Skills Hub

Verbal feedback

The type and style of feedback you receive will depend on your course. During teaching sessions, tutors may give you verbal feedback.

Make the most of opportunities for verbal feedback:

Participate. Try to contribute in seminars and, when appropriate, ask questions in lectures. It can seem daunting at first to speak out, but these are your opportunities to to express your ideas and get feedback. Your tutor can only do this if you participate.

Be proactive. Your tutor has office hours when they are available to discuss your progress. Find out how to make an appointment.
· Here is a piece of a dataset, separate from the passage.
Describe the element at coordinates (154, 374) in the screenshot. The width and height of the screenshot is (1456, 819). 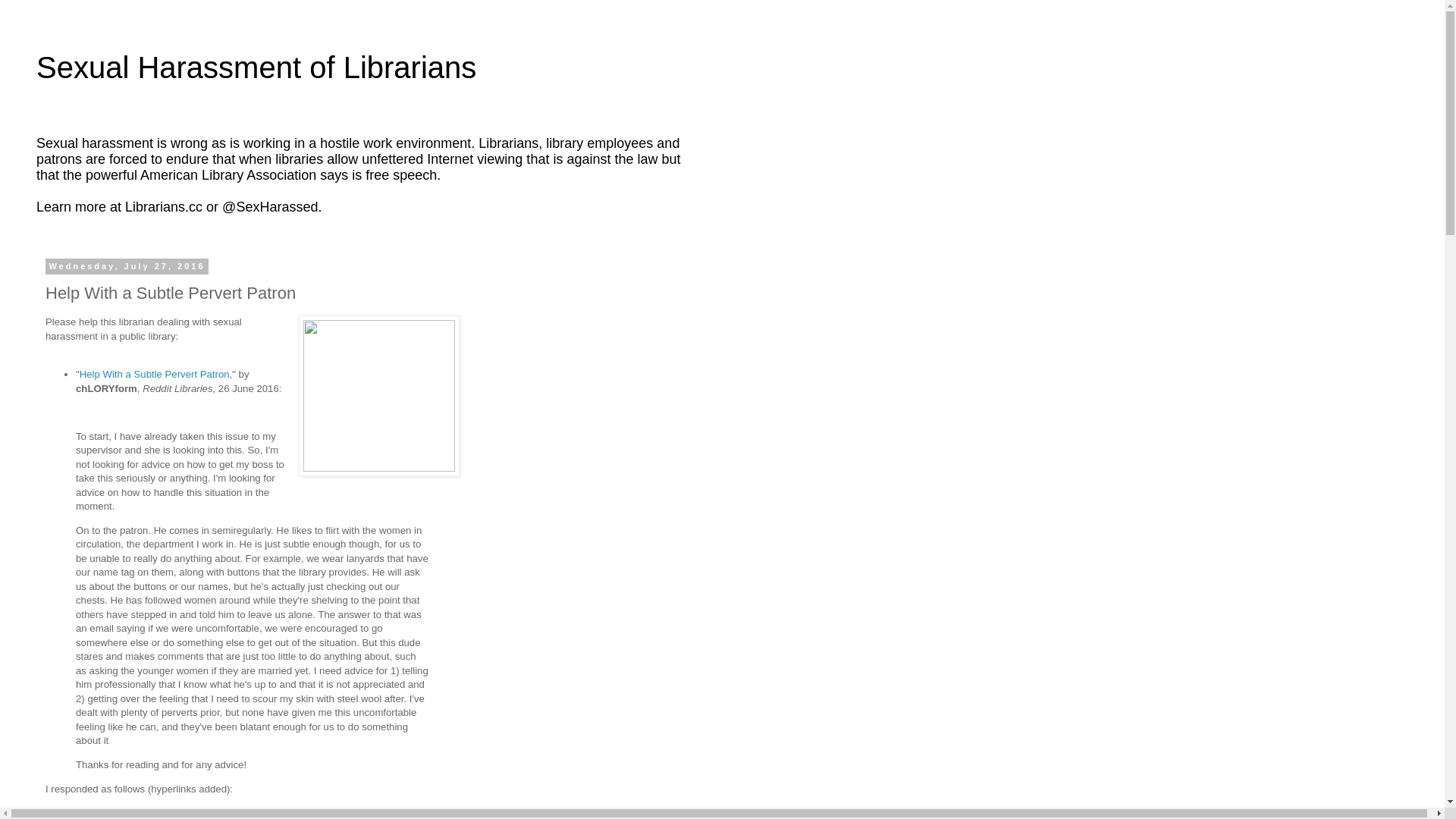
I see `'Help With a Subtle Pervert Patron'` at that location.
Make the most of your Academic Advisor. Your Academic Advisor can offer you guidance and discuss your academic performance throughout your degree. You may find it helpful to talk about specific pieces of work and the feedback you have received with your Academic Advisor. It might be useful to send the work to them before you meet.
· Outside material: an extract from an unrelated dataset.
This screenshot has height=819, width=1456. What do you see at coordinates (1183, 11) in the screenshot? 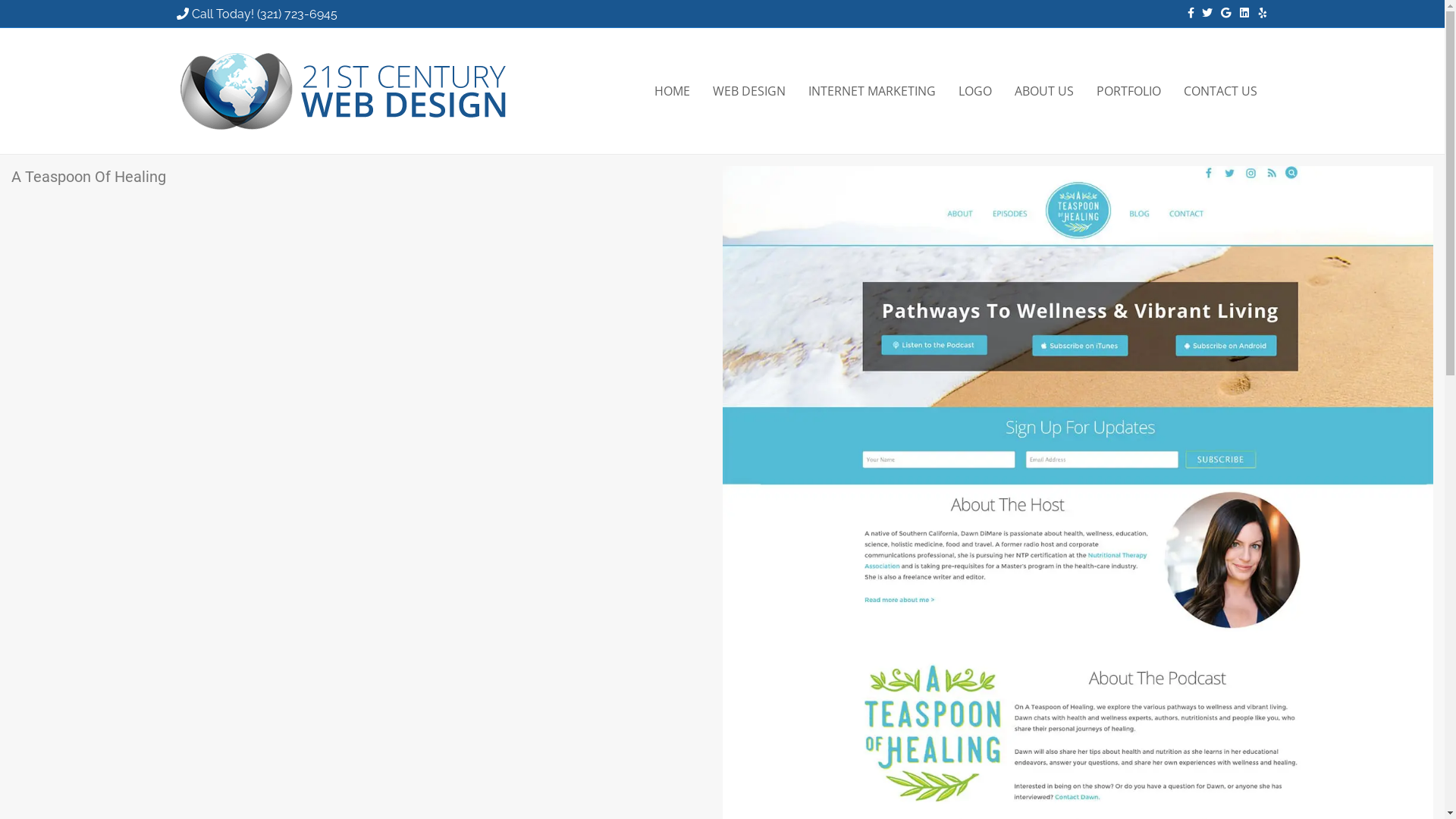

Listen carefully to feedback. Often you will receive verbal feedback immediately after giving a presentation or during discussions. If you're nervous about a presentation, you may be so relieved when it's over that you lose concentration and miss valuable feedback. It's a good idea to make some quick notes of what people say so you can re-read them later - or ask permission to record their comments, if that's easier.

Sebastian

Third-year Physics with Management

View Sebastian's student perspective

Transcript

There are lots of ways of getting feedback from your assessed work. There is Sussex Direct, which shows you all your marks. And in my department the guidelines are about five working days. University-wide it's about fifteen working days. On top of that you then obviously collect your essay or your problem sheet from your department office and you get a lot of feedback on there.
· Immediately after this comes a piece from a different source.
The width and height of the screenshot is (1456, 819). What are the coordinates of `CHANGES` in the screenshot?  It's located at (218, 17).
If the lecturer does see a general problem with your understanding of a topic he will direct you to the right book or he will ask you to come and see him for more guidance and more help. I mean if you do feel that you need more feedback then it's always important to ask because lecturers are more than happy to help you. But they don't know unless you ask - so it's very important to just drop them an email and they will find some time to give you all the feedback you need.

 

Milan

Second-year History and Film Studies

View Milan's student perspective

Transcript

Examples of feedback that I get at the moment are obviously the feedback I get from an essay, from the coversheets that we all have to fill out before handing in the essay. They usually provide some very good points. There are comments for your strengths and for weaknesses and it's always the weaknesses I tend to focus on so that I can use that as areas for improvement. So the cover sheets provide essential feedback. However, my best port of call for feedback is having a one-to-one with a tutor.